== Extract provided ==
Danielle Elkins: We should come together as Americans, despite our differences
Although Election Day is in the rear view mirror, its aftermath is not.
Social media is explosive with hate, and we’ve seen riots break out in several areas of the United States in protest of Donald Trump’s triumph over rival Hillary Clinton.
Facebook, Instagram and Twitter users alike are spewing insults in every direction, arguing relentlessly over politically charged status updates, tweets and memes. Even worse, some rioters have gone as far as to destroy public property, burn Old Glory and promote violence in the wake of the election.
It’s difficult for me to keep quiet — there’s just too much that I need to say about what I observed on Wednesday morning when scrolling through my Facebook news feed and watching the news while waiting for my coffee to finish brewing.
In just a few minutes of being on Facebook, I read several status updates that offended me personally. For example, one person said he hopes everyone who “voted to make America white again is happy.” Another person said that any woman who voted for Trump is “basically asking to be raped.” Yet another person said that voters for Trump are all, in fact, stupid.
I voted for Donald Trump.
I can assure you that I am not racist, I do not support rape culture and I am not stupid.
We all have our reasons for voting the way we do, and it’s important for us to understand that it does not make a person incompetent if he or she didn’t vote the same way we did.
I can think of several intelligent, respectable people who have been vocal about voting for Clinton in this election, and my opinions of them have not changed based on their decisions to support her. I expect the same respect for myself and other Trump supporters who have behaved politely.

== Supplied records ==

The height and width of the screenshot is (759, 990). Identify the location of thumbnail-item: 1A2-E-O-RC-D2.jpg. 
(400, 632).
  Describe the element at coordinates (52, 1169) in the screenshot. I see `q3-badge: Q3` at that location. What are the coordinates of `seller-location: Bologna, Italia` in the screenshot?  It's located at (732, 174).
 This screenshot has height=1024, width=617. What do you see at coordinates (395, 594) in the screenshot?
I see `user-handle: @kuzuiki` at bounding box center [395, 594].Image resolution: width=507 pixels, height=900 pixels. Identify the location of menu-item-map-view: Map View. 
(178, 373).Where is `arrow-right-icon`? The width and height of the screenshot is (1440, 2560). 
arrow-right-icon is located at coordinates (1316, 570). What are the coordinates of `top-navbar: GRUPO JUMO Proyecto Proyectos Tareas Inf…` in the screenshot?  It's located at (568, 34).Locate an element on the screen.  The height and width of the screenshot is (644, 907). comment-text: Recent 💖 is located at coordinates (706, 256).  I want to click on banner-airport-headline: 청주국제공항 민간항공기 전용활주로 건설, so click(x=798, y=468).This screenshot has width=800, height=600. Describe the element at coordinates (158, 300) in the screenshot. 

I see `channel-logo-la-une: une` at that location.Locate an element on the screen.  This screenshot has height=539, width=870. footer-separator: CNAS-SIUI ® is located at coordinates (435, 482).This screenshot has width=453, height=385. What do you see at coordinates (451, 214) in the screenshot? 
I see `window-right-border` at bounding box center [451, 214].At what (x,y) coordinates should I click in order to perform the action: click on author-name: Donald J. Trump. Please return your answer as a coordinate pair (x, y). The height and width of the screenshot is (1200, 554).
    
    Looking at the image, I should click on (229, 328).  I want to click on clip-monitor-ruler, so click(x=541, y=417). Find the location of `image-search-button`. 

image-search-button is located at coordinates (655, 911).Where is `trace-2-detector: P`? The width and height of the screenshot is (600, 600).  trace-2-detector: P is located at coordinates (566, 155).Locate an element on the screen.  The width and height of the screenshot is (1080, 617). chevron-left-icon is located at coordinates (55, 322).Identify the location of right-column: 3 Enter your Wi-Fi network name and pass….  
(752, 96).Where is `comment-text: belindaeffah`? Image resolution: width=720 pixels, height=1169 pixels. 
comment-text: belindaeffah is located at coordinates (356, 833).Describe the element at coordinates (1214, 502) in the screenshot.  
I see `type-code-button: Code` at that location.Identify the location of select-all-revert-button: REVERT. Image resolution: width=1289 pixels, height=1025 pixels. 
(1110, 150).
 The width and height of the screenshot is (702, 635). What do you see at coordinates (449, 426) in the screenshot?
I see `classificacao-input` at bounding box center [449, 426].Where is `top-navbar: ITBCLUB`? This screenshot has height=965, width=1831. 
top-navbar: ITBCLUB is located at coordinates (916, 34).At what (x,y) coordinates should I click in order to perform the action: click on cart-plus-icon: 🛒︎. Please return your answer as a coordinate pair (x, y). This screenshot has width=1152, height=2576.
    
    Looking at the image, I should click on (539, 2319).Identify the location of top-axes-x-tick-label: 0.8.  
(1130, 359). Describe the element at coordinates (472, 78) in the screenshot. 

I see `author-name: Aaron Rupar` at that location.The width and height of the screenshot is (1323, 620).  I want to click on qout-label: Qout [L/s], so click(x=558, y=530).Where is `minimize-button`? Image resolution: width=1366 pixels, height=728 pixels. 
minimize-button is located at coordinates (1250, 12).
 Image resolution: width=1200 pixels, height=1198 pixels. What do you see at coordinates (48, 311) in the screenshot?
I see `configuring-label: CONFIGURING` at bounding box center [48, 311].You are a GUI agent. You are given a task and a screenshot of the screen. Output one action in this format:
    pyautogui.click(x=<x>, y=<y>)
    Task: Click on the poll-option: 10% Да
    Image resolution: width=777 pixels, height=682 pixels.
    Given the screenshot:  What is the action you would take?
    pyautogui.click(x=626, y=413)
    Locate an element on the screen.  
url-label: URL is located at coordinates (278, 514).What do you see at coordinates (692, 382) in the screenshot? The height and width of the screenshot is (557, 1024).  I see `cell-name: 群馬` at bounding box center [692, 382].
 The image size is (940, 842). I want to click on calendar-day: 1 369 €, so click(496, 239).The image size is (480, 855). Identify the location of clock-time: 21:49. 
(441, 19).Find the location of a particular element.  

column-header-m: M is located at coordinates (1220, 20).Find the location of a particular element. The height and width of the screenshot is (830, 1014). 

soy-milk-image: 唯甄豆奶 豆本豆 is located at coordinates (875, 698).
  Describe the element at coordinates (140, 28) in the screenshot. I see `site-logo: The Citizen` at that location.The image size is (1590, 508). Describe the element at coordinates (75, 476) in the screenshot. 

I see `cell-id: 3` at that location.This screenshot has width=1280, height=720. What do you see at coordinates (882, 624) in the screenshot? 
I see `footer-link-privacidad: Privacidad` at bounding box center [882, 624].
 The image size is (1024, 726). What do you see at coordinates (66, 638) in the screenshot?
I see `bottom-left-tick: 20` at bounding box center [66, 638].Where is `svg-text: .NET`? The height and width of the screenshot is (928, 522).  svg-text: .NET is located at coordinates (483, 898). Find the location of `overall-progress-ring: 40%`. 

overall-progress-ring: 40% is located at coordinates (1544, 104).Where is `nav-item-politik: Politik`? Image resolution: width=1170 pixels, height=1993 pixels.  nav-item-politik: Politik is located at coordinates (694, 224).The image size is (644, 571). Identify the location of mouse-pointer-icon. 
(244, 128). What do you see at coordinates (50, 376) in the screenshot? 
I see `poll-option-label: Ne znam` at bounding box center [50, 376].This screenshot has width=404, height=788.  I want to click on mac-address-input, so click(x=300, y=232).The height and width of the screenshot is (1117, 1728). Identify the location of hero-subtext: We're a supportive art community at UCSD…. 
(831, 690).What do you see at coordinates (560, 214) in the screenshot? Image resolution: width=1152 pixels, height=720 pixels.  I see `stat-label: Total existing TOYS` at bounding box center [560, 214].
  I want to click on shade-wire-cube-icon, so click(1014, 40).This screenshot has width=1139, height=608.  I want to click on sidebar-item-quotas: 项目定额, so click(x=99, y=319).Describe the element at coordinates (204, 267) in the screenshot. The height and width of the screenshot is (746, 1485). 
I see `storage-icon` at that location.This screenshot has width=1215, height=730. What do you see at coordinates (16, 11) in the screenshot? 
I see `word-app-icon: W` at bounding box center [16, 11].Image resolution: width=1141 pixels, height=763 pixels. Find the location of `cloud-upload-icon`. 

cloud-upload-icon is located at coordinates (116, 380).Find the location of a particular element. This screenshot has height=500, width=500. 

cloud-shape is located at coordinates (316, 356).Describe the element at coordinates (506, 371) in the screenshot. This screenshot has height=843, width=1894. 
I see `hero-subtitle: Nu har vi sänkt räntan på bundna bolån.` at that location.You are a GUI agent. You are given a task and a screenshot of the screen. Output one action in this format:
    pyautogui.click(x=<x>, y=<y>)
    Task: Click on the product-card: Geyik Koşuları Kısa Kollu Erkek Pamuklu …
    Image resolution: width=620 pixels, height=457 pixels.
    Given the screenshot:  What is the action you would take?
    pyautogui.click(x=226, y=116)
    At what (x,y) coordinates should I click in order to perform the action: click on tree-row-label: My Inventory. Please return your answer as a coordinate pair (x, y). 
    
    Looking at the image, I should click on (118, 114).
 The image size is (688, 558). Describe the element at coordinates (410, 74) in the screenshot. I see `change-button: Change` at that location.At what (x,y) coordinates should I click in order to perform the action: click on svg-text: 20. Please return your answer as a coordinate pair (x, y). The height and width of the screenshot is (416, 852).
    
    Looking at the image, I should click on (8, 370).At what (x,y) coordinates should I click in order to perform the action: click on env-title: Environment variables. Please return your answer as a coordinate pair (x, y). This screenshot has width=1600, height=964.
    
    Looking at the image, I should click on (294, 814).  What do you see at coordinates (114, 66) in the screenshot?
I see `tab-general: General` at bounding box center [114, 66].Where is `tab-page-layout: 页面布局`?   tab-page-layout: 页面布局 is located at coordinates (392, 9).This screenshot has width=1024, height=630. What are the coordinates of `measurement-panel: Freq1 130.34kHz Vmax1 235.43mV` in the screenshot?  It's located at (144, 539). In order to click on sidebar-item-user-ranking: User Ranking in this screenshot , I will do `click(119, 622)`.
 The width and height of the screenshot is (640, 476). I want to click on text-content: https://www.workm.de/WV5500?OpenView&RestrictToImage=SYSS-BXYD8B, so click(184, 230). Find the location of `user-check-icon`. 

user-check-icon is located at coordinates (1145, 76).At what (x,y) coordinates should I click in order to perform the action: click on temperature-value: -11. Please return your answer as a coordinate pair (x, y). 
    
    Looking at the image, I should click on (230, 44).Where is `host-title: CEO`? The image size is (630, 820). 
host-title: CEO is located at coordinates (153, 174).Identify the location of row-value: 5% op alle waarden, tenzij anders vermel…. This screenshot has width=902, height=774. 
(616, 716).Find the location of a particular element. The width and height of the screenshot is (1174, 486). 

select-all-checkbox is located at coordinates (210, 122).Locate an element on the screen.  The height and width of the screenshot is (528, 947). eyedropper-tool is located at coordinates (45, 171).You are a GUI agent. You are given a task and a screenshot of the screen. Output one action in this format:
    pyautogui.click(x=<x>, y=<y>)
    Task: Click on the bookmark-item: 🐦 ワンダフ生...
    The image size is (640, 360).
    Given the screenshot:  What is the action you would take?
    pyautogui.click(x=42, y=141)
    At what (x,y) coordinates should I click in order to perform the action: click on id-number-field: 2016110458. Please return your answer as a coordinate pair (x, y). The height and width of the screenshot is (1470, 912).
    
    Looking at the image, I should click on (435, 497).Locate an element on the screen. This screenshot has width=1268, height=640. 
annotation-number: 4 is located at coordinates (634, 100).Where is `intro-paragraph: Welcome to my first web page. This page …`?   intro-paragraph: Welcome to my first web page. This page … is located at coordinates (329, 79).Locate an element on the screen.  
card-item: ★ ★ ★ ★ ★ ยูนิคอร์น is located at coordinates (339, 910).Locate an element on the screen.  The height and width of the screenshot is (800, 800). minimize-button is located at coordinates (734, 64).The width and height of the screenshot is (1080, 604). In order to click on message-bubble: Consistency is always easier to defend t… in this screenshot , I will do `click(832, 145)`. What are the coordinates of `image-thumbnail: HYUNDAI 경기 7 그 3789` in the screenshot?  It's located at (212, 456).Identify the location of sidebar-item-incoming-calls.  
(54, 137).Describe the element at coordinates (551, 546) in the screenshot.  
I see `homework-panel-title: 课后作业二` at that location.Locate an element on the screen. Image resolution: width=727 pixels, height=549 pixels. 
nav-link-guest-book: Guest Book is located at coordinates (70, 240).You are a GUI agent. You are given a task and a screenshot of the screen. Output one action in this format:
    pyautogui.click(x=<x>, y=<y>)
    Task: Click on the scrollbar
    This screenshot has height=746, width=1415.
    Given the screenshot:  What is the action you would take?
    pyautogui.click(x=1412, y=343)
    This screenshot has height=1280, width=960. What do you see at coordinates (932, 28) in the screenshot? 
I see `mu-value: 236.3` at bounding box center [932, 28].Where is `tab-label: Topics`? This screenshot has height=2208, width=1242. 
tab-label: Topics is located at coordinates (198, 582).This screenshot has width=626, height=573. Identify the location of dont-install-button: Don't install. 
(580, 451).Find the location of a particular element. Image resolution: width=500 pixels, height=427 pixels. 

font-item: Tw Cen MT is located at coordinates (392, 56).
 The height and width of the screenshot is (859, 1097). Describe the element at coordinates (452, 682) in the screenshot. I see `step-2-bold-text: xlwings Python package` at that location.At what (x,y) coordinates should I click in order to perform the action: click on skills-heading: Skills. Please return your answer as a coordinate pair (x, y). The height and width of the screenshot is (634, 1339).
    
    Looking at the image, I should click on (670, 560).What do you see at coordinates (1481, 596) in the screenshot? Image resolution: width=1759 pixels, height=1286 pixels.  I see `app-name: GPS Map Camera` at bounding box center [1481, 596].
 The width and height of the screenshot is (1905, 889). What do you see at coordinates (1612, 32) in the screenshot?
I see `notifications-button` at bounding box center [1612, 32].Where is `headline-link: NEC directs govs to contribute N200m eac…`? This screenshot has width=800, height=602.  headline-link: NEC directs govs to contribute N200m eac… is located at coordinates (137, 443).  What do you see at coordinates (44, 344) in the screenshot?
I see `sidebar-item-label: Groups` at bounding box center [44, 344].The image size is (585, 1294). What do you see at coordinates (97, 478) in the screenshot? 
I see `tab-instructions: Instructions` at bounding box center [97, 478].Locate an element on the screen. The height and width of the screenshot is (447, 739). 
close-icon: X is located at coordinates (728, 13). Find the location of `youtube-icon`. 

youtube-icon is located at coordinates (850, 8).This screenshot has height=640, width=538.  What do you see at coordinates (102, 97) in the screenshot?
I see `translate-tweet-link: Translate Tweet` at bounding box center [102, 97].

== Directions for this task ==
In the opinion piece about coming together as Americans after the election, which three social media platforms have users it says are spewing insults?

== Exercise solution ==
Facebook, Instagram and Twitter.